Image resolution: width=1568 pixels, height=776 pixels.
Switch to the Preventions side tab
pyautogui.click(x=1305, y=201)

...

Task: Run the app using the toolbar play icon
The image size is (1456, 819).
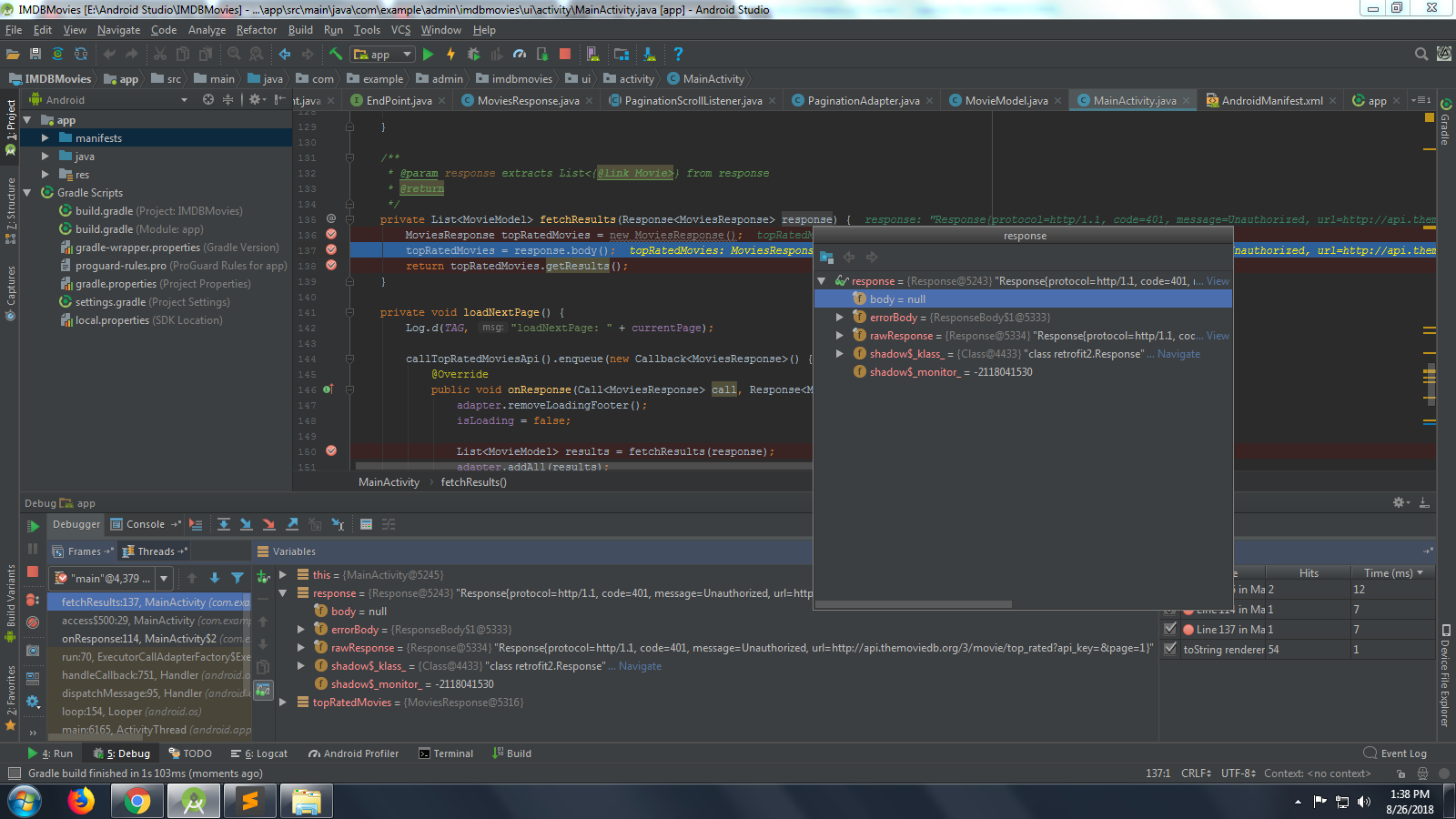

* * *

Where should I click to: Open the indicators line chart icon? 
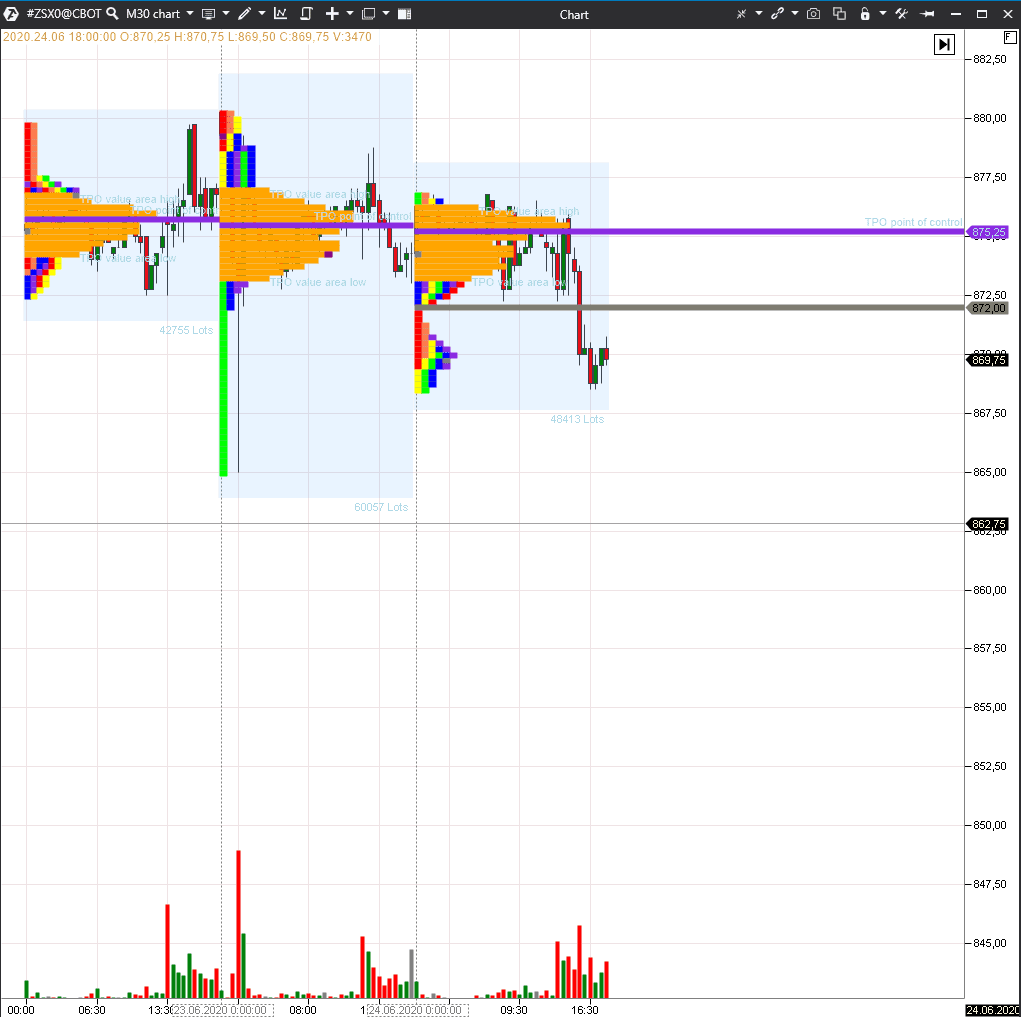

Instruction -
Please recast the listing above as a numbered list, covering everything from the line containing "Image resolution: width=1568" down to the line containing "pyautogui.click(x=1305, y=201)", and omit any blank lines.

Task solution -
1. Image resolution: width=1568 pixels, height=776 pixels.
2. Switch to the Preventions side tab
3. pyautogui.click(x=1305, y=201)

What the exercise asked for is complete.